Interesting...  What this does, I think, is allow the type inferencing system 
to pull the surrounding context's type info into this.  So in the context:
{code}Iterator<FSIndex<FeatureStructure>> indexes = 
aSrcCasView.getIndexRepository().getIndexes();{code} this pulls the info from 
the left-hand side of the assignment over into the right side, so it now 
"matches".  Or something like that...   I confess to some lack of complete 
understanding of the subtleties of generics...

So, I'm guessing if the left side said <FSIndex<Annotation>> that would also 
"work" but it would of course be incorrect because the index Repository 
getIndexes() method really is returning indexes that might be defined over all 
kinds of Types many of which might not be Annotation. .  

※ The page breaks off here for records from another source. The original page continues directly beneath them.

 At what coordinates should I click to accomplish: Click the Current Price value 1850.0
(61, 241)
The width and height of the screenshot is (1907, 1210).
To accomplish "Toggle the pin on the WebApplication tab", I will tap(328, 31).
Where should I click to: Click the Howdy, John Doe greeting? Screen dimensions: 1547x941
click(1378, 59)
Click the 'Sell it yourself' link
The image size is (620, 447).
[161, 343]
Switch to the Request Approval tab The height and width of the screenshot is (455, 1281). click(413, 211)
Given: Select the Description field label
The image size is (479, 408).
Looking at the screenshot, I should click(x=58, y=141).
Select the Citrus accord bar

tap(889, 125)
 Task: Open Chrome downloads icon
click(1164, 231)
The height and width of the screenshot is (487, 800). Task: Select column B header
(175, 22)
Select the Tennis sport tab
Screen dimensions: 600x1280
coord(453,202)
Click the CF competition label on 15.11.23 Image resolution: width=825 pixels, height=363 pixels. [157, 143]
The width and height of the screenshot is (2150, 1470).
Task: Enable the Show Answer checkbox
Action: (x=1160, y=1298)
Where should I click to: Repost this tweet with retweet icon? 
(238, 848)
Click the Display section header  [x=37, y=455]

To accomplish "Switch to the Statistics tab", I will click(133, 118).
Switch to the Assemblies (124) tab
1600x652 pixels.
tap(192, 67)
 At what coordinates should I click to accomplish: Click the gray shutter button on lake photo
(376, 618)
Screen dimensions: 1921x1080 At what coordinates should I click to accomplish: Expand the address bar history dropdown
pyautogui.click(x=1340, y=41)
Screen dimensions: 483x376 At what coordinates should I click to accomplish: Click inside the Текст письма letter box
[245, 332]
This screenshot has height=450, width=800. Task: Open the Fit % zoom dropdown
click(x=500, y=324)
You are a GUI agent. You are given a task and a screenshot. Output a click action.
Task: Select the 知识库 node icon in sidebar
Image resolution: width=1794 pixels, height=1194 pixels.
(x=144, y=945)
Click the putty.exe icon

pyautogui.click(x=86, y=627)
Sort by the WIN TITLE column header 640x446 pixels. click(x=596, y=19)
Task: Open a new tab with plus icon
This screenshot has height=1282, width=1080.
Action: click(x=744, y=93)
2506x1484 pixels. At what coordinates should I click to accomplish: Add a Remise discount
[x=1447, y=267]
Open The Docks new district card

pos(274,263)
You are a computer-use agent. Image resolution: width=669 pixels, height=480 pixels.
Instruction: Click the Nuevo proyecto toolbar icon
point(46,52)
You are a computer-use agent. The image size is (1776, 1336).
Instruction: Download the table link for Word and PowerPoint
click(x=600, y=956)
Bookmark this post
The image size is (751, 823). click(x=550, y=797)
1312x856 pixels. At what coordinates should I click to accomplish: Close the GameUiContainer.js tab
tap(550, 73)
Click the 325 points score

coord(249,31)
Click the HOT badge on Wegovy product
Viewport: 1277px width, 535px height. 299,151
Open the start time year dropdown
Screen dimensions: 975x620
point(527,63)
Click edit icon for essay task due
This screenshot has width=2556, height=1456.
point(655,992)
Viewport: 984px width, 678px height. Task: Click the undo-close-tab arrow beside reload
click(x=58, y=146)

I think the unknown-ness of this is better expressed by <? extends 
FeatureStructure>.  But I do agree it could be a backwards compatibility issue. 
 

I guess I'm slightly in favor of keeping it as <? extends FeatureStructure> 
unless it starts being a significant issue.   Or maybe there's another kind of 
update that would make things work.  

> improve generics for UIMA indexes and iterators
> -----------------------------------------------
>
>                 Key: UIMA-4299
>                 URL: https://issues.apache.org/jira/browse/UIMA-4299
>             Project: UIMA
>          Issue Type: Improvement
>          Components: Core Java Framework
>    Affects Versions: 2.7.0SDK
>            Reporter: Marshall Schor
>            Priority: Minor
>             Fix For: 2.7.1SDK
>
>
> When the JCas is being used, there are Java classes for UIMA types.  
> Each index definition is associated with a top-most type in the type 
> hierarchy.
> Indexes are used to create iterators of various kinds; some of these 
> iterators are defined within classes which implement Iterable.  
> Add generic mechanisms to the Indexes and iterators to support Iterables 
> whose elements are JCas types. 
> Update the APIs that get indexes over particular types to allow specifying 
> those types by the type class, and use this for generic typing, so casts are 
> not necessary for user code.
> Make the generics work also when JCas is not in use.